What you have to do — Rewrite the listing below, changing every occurrence of "coordinate pair" to "pair of coordinates" and leaving everything else unchanged.

Data to process —
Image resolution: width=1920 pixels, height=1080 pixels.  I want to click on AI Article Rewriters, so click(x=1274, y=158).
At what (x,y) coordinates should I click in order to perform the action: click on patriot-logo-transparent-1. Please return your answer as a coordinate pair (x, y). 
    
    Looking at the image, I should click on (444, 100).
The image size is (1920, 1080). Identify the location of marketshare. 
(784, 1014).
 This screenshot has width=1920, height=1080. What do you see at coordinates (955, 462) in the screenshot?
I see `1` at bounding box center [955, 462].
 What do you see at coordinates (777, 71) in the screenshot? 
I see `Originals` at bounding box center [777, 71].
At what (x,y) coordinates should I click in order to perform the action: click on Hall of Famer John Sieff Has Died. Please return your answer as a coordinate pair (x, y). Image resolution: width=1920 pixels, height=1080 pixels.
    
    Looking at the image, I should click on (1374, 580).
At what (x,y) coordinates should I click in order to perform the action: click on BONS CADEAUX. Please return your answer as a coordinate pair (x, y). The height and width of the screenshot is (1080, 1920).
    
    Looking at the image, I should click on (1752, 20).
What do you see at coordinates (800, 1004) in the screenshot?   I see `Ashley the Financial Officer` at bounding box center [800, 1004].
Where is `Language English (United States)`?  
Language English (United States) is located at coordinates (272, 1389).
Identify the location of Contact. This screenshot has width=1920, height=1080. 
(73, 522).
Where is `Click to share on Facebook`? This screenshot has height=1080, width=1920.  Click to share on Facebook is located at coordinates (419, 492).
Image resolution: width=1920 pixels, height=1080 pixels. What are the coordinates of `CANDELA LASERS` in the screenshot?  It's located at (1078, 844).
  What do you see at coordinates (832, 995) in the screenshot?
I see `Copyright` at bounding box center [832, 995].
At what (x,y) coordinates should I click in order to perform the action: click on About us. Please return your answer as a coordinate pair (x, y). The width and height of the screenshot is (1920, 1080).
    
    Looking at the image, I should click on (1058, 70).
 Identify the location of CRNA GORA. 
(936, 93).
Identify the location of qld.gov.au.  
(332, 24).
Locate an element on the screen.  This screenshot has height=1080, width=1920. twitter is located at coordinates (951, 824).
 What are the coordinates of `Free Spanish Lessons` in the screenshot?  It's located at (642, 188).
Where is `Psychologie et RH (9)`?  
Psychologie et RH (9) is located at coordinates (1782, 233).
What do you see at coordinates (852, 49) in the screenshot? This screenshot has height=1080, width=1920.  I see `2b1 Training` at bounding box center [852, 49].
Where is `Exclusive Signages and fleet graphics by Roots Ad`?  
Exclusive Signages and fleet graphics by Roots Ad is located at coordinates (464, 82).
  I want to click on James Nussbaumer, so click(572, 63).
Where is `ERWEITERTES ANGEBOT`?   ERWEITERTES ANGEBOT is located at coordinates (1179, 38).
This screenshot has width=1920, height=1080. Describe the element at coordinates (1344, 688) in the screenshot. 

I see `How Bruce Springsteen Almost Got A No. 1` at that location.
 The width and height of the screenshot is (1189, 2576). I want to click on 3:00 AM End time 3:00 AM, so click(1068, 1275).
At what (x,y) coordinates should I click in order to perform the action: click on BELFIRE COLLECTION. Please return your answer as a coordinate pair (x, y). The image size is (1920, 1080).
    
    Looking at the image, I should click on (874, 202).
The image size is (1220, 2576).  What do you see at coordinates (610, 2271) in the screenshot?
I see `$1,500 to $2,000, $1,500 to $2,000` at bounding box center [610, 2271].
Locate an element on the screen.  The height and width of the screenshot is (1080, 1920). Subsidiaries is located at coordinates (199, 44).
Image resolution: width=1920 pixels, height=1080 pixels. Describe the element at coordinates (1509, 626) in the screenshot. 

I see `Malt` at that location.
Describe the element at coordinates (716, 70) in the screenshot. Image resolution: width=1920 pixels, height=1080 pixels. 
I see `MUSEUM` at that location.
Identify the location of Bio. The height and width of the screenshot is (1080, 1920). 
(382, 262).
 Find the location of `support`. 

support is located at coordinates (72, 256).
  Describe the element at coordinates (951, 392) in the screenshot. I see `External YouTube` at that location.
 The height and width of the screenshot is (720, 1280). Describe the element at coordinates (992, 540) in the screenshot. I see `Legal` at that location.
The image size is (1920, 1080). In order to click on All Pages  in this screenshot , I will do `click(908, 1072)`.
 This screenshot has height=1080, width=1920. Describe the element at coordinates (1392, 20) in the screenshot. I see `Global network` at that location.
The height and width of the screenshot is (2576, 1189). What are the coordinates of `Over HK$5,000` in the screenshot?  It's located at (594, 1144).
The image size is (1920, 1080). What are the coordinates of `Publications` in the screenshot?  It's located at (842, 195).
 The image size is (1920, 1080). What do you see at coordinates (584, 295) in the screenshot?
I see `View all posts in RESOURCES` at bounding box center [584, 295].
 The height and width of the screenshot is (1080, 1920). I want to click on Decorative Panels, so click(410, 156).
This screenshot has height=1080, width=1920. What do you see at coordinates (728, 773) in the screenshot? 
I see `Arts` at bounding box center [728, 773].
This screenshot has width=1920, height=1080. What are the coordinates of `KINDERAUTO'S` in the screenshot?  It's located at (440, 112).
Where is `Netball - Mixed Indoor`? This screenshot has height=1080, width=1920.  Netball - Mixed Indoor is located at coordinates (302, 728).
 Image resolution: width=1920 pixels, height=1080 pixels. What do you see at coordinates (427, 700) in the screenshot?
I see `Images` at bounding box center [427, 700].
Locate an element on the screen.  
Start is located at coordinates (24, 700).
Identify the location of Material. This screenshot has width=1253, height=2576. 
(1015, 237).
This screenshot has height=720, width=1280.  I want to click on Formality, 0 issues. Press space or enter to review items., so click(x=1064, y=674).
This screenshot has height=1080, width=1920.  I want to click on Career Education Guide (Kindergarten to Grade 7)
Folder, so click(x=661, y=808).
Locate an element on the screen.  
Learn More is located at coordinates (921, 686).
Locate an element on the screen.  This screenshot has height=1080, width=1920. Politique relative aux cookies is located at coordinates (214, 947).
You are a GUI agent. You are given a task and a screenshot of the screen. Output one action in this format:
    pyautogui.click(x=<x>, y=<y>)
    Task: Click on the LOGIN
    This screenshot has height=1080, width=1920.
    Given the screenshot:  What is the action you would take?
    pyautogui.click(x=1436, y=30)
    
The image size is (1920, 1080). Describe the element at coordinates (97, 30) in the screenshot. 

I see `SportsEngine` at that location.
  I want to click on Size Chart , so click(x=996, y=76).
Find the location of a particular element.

Written response —
Image resolution: width=1920 pixels, height=1080 pixels.  I want to click on AI Article Rewriters, so click(x=1274, y=158).
At what (x,y) coordinates should I click in order to perform the action: click on patriot-logo-transparent-1. Please return your answer as a pair of coordinates (x, y). 
    
    Looking at the image, I should click on (444, 100).
The image size is (1920, 1080). Identify the location of marketshare. 
(784, 1014).
 This screenshot has width=1920, height=1080. What do you see at coordinates (955, 462) in the screenshot?
I see `1` at bounding box center [955, 462].
 What do you see at coordinates (777, 71) in the screenshot? 
I see `Originals` at bounding box center [777, 71].
At what (x,y) coordinates should I click in order to perform the action: click on Hall of Famer John Sieff Has Died. Please return your answer as a pair of coordinates (x, y). Image resolution: width=1920 pixels, height=1080 pixels.
    
    Looking at the image, I should click on (1374, 580).
At what (x,y) coordinates should I click in order to perform the action: click on BONS CADEAUX. Please return your answer as a pair of coordinates (x, y). The height and width of the screenshot is (1080, 1920).
    
    Looking at the image, I should click on (1752, 20).
What do you see at coordinates (800, 1004) in the screenshot?   I see `Ashley the Financial Officer` at bounding box center [800, 1004].
Where is `Language English (United States)`?  
Language English (United States) is located at coordinates (272, 1389).
Identify the location of Contact. This screenshot has width=1920, height=1080. 
(73, 522).
Where is `Click to share on Facebook`? This screenshot has height=1080, width=1920.  Click to share on Facebook is located at coordinates (419, 492).
Image resolution: width=1920 pixels, height=1080 pixels. What are the coordinates of `CANDELA LASERS` in the screenshot?  It's located at (1078, 844).
  What do you see at coordinates (832, 995) in the screenshot?
I see `Copyright` at bounding box center [832, 995].
At what (x,y) coordinates should I click in order to perform the action: click on About us. Please return your answer as a pair of coordinates (x, y). The width and height of the screenshot is (1920, 1080).
    
    Looking at the image, I should click on (1058, 70).
 Identify the location of CRNA GORA. 
(936, 93).
Identify the location of qld.gov.au.  
(332, 24).
Locate an element on the screen.  This screenshot has height=1080, width=1920. twitter is located at coordinates (951, 824).
 What are the coordinates of `Free Spanish Lessons` in the screenshot?  It's located at (642, 188).
Where is `Psychologie et RH (9)`?  
Psychologie et RH (9) is located at coordinates (1782, 233).
What do you see at coordinates (852, 49) in the screenshot? This screenshot has height=1080, width=1920.  I see `2b1 Training` at bounding box center [852, 49].
Where is `Exclusive Signages and fleet graphics by Roots Ad`?  
Exclusive Signages and fleet graphics by Roots Ad is located at coordinates (464, 82).
  I want to click on James Nussbaumer, so click(572, 63).
Where is `ERWEITERTES ANGEBOT`?   ERWEITERTES ANGEBOT is located at coordinates (1179, 38).
This screenshot has width=1920, height=1080. Describe the element at coordinates (1344, 688) in the screenshot. 

I see `How Bruce Springsteen Almost Got A No. 1` at that location.
 The width and height of the screenshot is (1189, 2576). I want to click on 3:00 AM End time 3:00 AM, so click(1068, 1275).
At what (x,y) coordinates should I click in order to perform the action: click on BELFIRE COLLECTION. Please return your answer as a pair of coordinates (x, y). The image size is (1920, 1080).
    
    Looking at the image, I should click on (874, 202).
The image size is (1220, 2576).  What do you see at coordinates (610, 2271) in the screenshot?
I see `$1,500 to $2,000, $1,500 to $2,000` at bounding box center [610, 2271].
Locate an element on the screen.  The height and width of the screenshot is (1080, 1920). Subsidiaries is located at coordinates (199, 44).
Image resolution: width=1920 pixels, height=1080 pixels. Describe the element at coordinates (1509, 626) in the screenshot. 

I see `Malt` at that location.
Describe the element at coordinates (716, 70) in the screenshot. Image resolution: width=1920 pixels, height=1080 pixels. 
I see `MUSEUM` at that location.
Identify the location of Bio. The height and width of the screenshot is (1080, 1920). 
(382, 262).
 Find the location of `support`. 

support is located at coordinates (72, 256).
  Describe the element at coordinates (951, 392) in the screenshot. I see `External YouTube` at that location.
 The height and width of the screenshot is (720, 1280). Describe the element at coordinates (992, 540) in the screenshot. I see `Legal` at that location.
The image size is (1920, 1080). In order to click on All Pages  in this screenshot , I will do `click(908, 1072)`.
 This screenshot has height=1080, width=1920. Describe the element at coordinates (1392, 20) in the screenshot. I see `Global network` at that location.
The height and width of the screenshot is (2576, 1189). What are the coordinates of `Over HK$5,000` in the screenshot?  It's located at (594, 1144).
The image size is (1920, 1080). What are the coordinates of `Publications` in the screenshot?  It's located at (842, 195).
 The image size is (1920, 1080). What do you see at coordinates (584, 295) in the screenshot?
I see `View all posts in RESOURCES` at bounding box center [584, 295].
 The height and width of the screenshot is (1080, 1920). I want to click on Decorative Panels, so click(410, 156).
This screenshot has height=1080, width=1920. What do you see at coordinates (728, 773) in the screenshot? 
I see `Arts` at bounding box center [728, 773].
This screenshot has width=1920, height=1080. What are the coordinates of `KINDERAUTO'S` in the screenshot?  It's located at (440, 112).
Where is `Netball - Mixed Indoor`? This screenshot has height=1080, width=1920.  Netball - Mixed Indoor is located at coordinates (302, 728).
 Image resolution: width=1920 pixels, height=1080 pixels. What do you see at coordinates (427, 700) in the screenshot?
I see `Images` at bounding box center [427, 700].
Locate an element on the screen.  
Start is located at coordinates (24, 700).
Identify the location of Material. This screenshot has width=1253, height=2576. 
(1015, 237).
This screenshot has height=720, width=1280.  I want to click on Formality, 0 issues. Press space or enter to review items., so click(x=1064, y=674).
This screenshot has height=1080, width=1920.  I want to click on Career Education Guide (Kindergarten to Grade 7)
Folder, so click(x=661, y=808).
Locate an element on the screen.  
Learn More is located at coordinates (921, 686).
Locate an element on the screen.  This screenshot has height=1080, width=1920. Politique relative aux cookies is located at coordinates (214, 947).
You are a GUI agent. You are given a task and a screenshot of the screen. Output one action in this format:
    pyautogui.click(x=<x>, y=<y>)
    Task: Click on the LOGIN
    This screenshot has height=1080, width=1920.
    Given the screenshot:  What is the action you would take?
    pyautogui.click(x=1436, y=30)
    
The image size is (1920, 1080). Describe the element at coordinates (97, 30) in the screenshot. 

I see `SportsEngine` at that location.
  I want to click on Size Chart , so click(x=996, y=76).
Find the location of a particular element.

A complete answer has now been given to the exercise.